* **EXERCISE DETAILS**: Work out how many lines of the material contain the string "input"; the answer is that number only.

□ □ □ □ □ □ □

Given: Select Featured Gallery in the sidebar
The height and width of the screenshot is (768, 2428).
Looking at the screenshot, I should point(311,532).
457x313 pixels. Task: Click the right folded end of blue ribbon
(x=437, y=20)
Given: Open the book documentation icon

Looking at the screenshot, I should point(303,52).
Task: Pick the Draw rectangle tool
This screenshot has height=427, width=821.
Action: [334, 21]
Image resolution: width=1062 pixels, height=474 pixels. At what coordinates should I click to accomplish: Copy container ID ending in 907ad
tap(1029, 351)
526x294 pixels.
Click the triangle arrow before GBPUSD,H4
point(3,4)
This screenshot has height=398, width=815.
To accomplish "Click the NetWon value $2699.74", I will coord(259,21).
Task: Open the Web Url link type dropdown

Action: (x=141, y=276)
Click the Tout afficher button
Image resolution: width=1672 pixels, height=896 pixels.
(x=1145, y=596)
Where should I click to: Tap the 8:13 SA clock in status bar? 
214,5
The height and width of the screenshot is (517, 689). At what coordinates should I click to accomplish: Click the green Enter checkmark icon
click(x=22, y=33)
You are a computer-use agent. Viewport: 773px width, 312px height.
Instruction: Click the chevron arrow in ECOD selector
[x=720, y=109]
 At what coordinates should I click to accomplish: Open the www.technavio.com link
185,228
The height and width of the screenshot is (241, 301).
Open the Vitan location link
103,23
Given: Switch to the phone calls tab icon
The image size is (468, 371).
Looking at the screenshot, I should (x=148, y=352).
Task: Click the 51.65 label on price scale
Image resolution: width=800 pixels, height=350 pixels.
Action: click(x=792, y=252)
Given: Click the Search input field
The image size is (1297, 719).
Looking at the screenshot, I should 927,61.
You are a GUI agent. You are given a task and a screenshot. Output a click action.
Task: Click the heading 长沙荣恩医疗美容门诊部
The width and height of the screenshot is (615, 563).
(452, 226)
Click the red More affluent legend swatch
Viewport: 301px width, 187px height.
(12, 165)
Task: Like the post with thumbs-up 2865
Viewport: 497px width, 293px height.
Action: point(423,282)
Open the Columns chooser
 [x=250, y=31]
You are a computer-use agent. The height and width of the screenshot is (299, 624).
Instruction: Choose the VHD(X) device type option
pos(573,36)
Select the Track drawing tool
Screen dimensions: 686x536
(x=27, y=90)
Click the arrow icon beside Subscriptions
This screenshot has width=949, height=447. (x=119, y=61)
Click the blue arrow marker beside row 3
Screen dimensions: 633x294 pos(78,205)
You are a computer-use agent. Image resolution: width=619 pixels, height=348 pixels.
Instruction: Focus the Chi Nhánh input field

□ □ □ □ □ □ □

* **SOLUTION TO THIS PROBLEM**: 2